Society
The Queen represented a romanticised vision of Britain. With her gone, Scotland has even less reason to stay
Gold spangly banners and polished cornets adorned Monday's procession. A decent-sized crowd had gathered along Edinburgh's Royal Mile and, while boos were audible, most were clearly signed-up royalists. Cheering was heard as Charles was proclaimed King, joining in with rounds of 'God Save the King' and more cheering as one banner-waving republican was bundled away by police.
The enthusiasts, though, represent a minority, gathered as part of a push to reanimate the corpse of British nationalism.
A poll earlier this year found that only 45% of Scots wanted to keep the monarchy after the death of the Queen - a demographic that, like support for the Union itself, skews heavily towards older people, heavily towards a cohort which is already starting to thin in numbers.
But does anyone think Charles III will be as popular as Elizabeth II? That he will bring about a new era of popularity for an institution that, beyond what's now a memory of the Queen, has been most famous of late for the scandals around Prince Andrew and Meghan Markle?
The 'great generation'
If Winston Churchill was the founding father of the British nation that emerged from the Empire after the Second World War, then Elizabeth Windsor was its much younger founding mother. Old enough, just, to have served in the war effort - she famously qualified as an auto mechanic in April 1945, just before her 19th birthday - she came to represent a whole generation in the minds of much of the British public. A demographic known as 'the great generation', because of their victory in the war, and the public services they built afterwards.
As long as she was alive, that generation lived on. Care homes for the elderly continued to play Vera Lynn war songs to their charges, despite most of them now having grown up post-war, with Elvis, the Beatles or the Stones. Retired baby boomers sit at home watching endless documentaries about a world war they like to imagine they were almost involved in, because perhaps they can just about remember rationing.

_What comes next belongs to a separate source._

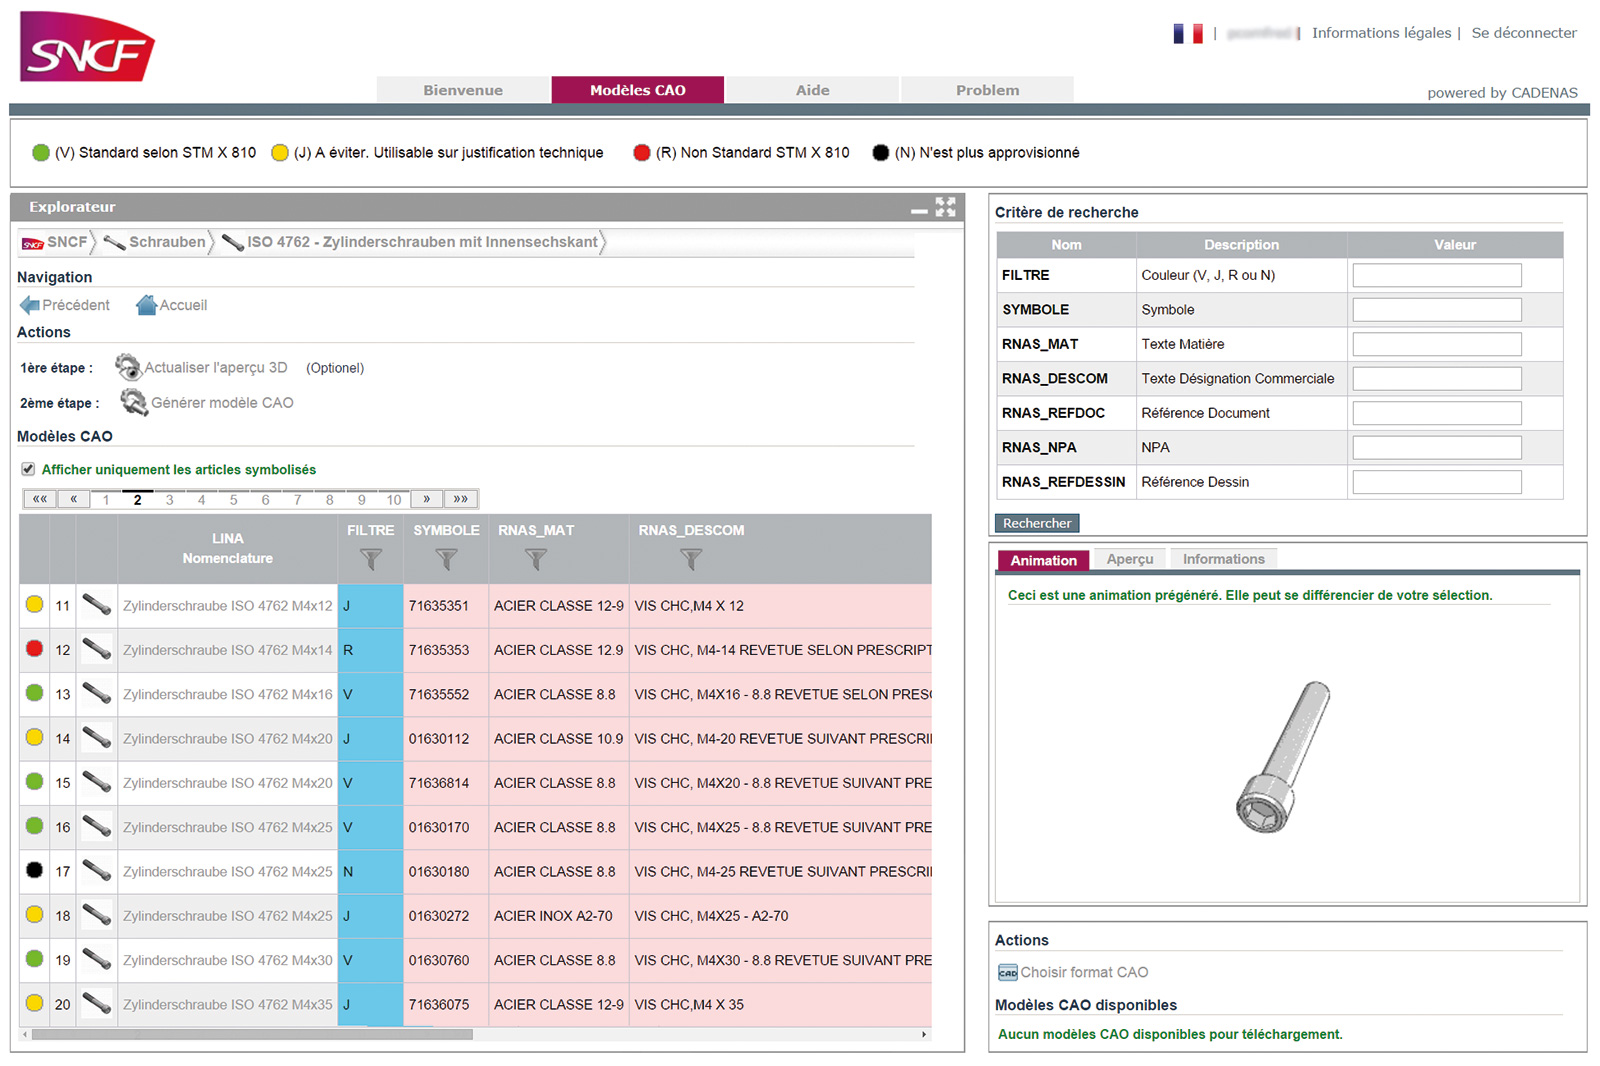This screenshot has width=1600, height=1066.
Task: Click the FILTRE Couleur value input field
Action: (1436, 275)
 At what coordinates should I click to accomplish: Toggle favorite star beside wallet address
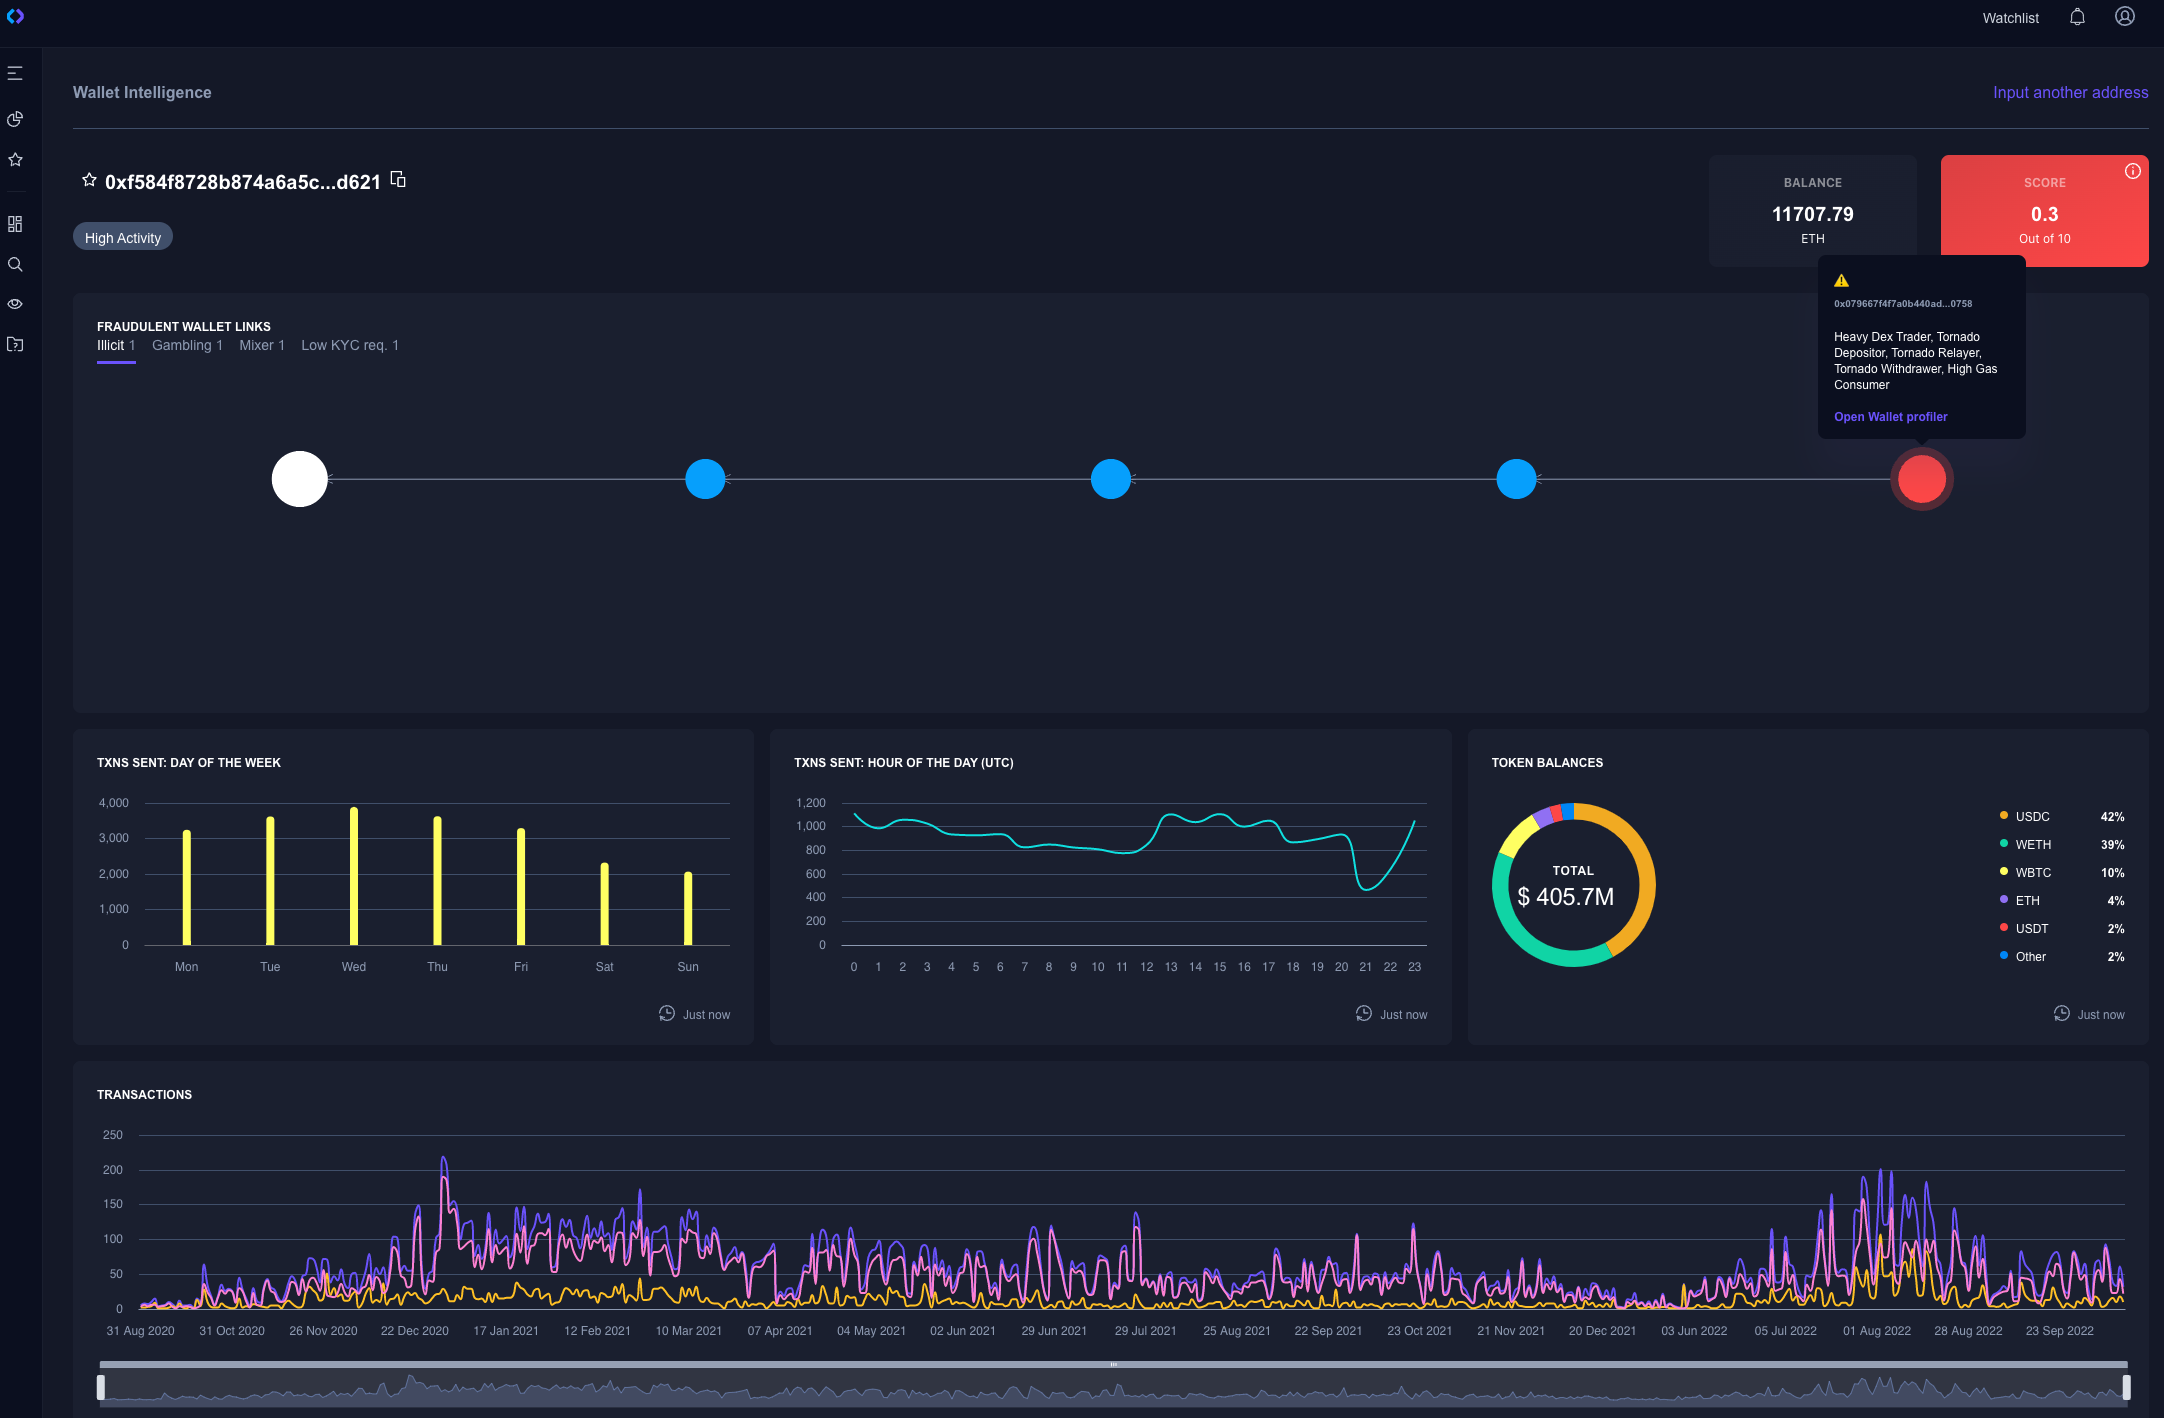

And so the ache in the hearts of so many people across the UK isn't just a sadness at the death of a frail elderly woman most had never met, though of course it's easier to feel because it is that too. It's the ache at the passing of an era of British history, of a connection to that past.
But if this feeling was common, it was never universal. Royalist sentiment has long been much weaker in Scotland, in particular, where folk songs and national myths about the Jacobites still abound, not creating a desire to restore the Stuart line - in reality, they were terrible kings, deeply implicated in the transatlantic slave trade - but in a sense that the Windsors aren't really ours, and that the whole monarchy thing is a bit silly.
The consequence, then, was two competing national myths: feelings of connection, on the one hand, to a Britishness rooted in wartime; and, on the other, to a Scottishness that, particularly since devolution, has felt somehow easier to reinvent - a Scottishness convened less around aristocratic hierarchies and feudal performances, and more around democratic institutions and mediated debate.
British nostalgia
Sometimes, and for some people, these British and Scottish identities could slot together like Russian dolls. But increasingly often, events force them directly into conflict. And in that competition, affection for the Queen, and the post-war version of Britain that she animated, played an important role. In the final days of the 2014 Scottish independence referendum, desperate unionists evoked her image in an attempt to woo waverers back.
Charles, whatever his personal merits or demerits, can't play the same role. A baby boomer, he evokes none of the same emotional connection to the war, and has none of the capacity to animate those deep feelings of British nostalgia.
Similar stories can be told across the domains. In Northern Ireland, Loyalism to the Crown will of course continue - its roots are much older. But the British nation's reach into the souls of the Northern Irish population, already shaky since Brexit, has lost some of its grip from the death of Elizabeth. Australia elected a republican government earlier this year, and could well now hold a referendum on keeping the monarchy, while many of the remaining Caribbean realms seem likely to follow Barbados, which replaced the Queen as head of state last year.
Because Elizabeth died at Balmoral, Scotland has played a central role in the funereal pageantry, which has provided a rally for Royalism and, in the short term, may even boost feelings of Britishness and so support for the Union. But as the reality of a Britain under King Charles III sets in, and myths about the Britain of the Second World War retreat into the graves of those who remember it, British nationalism will have either to reinvent itself, or to use increasing force to assert itself.
Under its new authoritarian prime minister, the latter seems more likely.